At last Thursday’s Student Dinner Kick-off event for Meliora Weekend, I was struck by the lack of student attendance. Danforth looked the same as I remembered it, actually a little better with a fresh coat of paint and several new dining options.

But throughout the entire night, the dining center was never more than half full. And this was on a night with live entertainment, better food and prize giveaways.

The emptiness was not the fault of poor planning by the Meliora Weekend Student Programming Co-chairs. People just don’t go to Danforth anymore.

It hasn’t always been empty. As a freshman, I remember making the walk from Tiernan with a group of friends to find a dining hall that was packed full of students of all class years and interests. Danforth was not only used, it was popular. You knew when you went to Danforth you were going to see a lot of people ? some you knew and a lot you didn’t. Danforth was a campus melting pot.

Time would fly as you sat and watched “The Simpsons” with friends, talking about everything from today’s test to the weekend’s upcoming party. It was a place where you could see your friends, forget about all of the stresses and just relax.

It wasn’t popular because of amazing food, in fact the food is probably a little better now than it was then.

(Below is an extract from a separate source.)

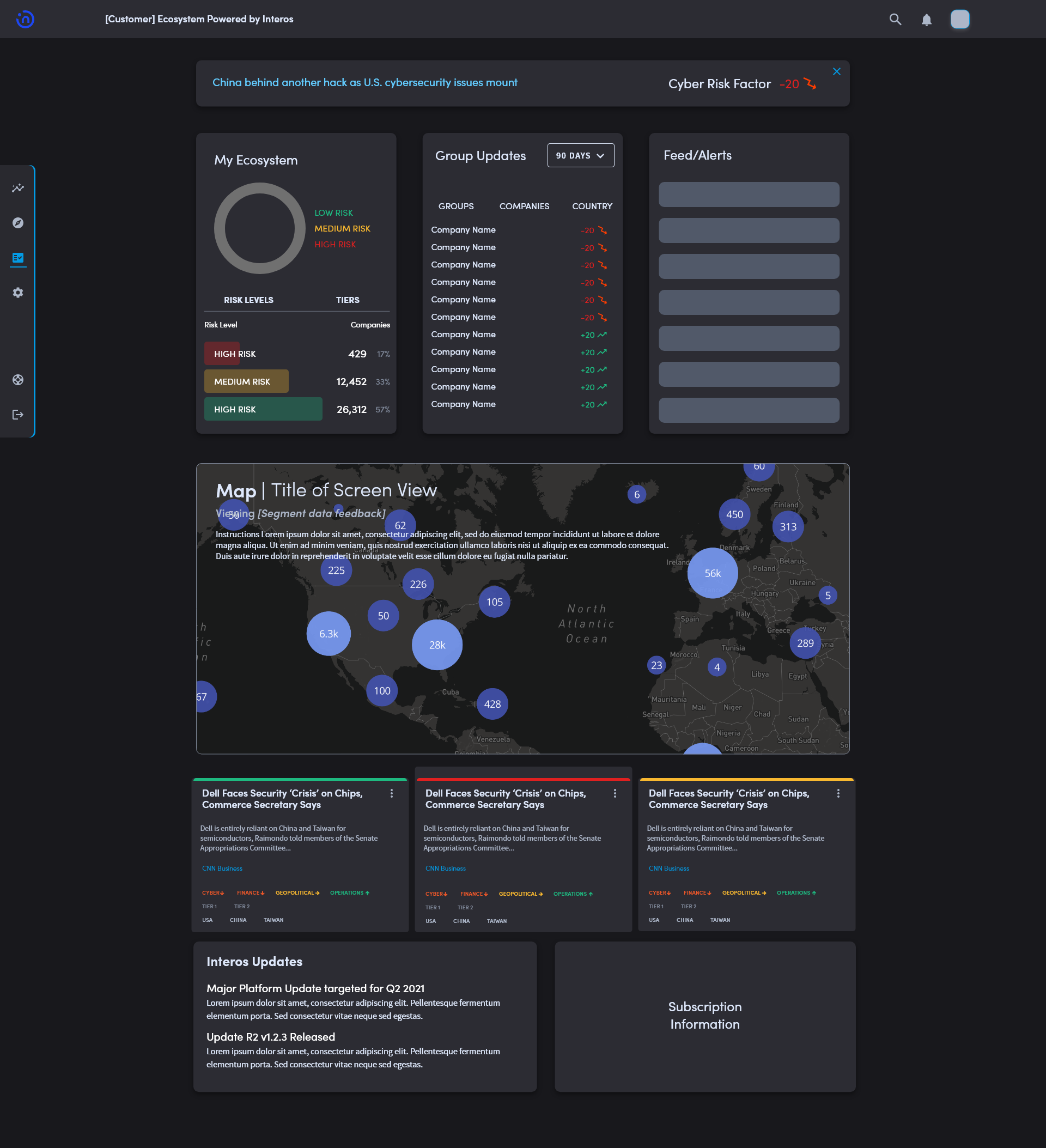Click the Interos logo icon
Viewport: 1046px width, 1148px height.
(x=25, y=20)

Danforth was popular because it was a cool place to go.

Something happened. Danforth is no longer a cool place to go.

The are many factors that have contributed to its demise but none as important as economics.

The campus as a whole stopped going to the dining hall when dining services doubled the cost of dinner from $5 to $10. There was little reason for sophomores, juniors and seniors to pay the extremely high prices to eat there. And, when the upperclassmen stopped going and the community atmosphere died, the freshmen followed.

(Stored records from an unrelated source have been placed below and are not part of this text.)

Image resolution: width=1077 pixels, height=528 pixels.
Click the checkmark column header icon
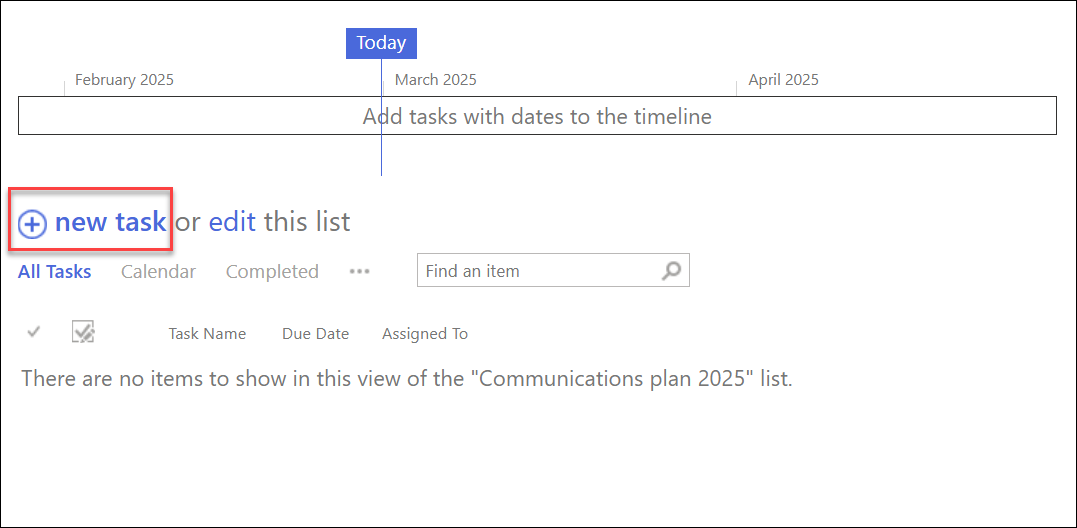(x=34, y=333)
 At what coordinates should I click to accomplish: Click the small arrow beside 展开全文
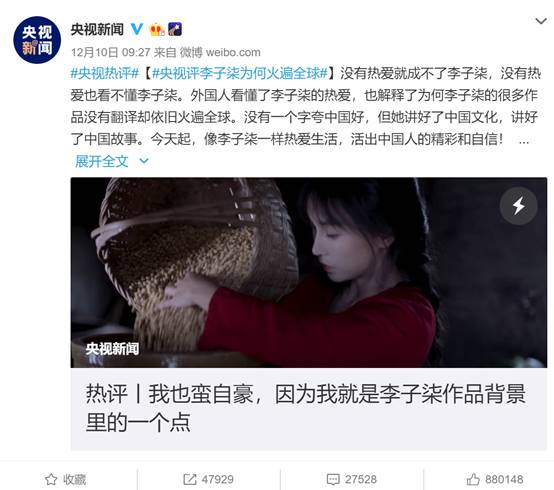144,161
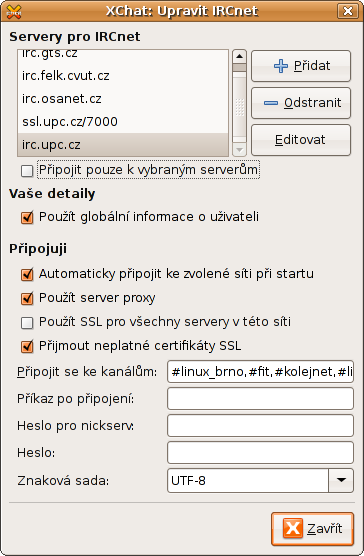Click the server list scroll-up arrow

[239, 56]
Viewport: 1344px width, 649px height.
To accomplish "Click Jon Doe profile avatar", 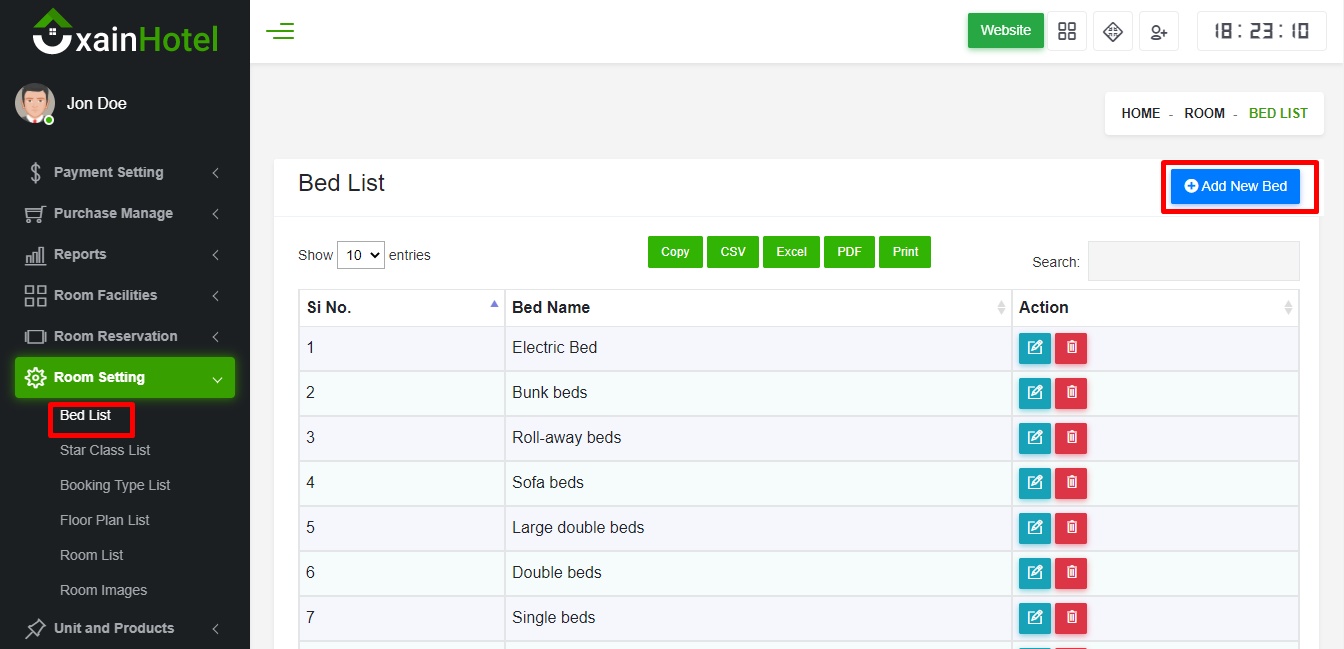I will pyautogui.click(x=35, y=103).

Other factors played a part as well. Two summers ago the university removed the long, slender rectangular tables that could seat around 16 people. Smaller tables were a good idea but it is good that the university has opted for the mixture of the two to accommodate large and small groups.

Sadly, as Danforth died, nothing has begun to replace it on campus and nothing is being done about this situation.

The university needs to attempt to revive Danforth by lowering prices closer to 1999 levels and making it more appealing to the student body.

This might cost some money, but it is money well spent. There is no better place to build community and bridge gaps than over dinner.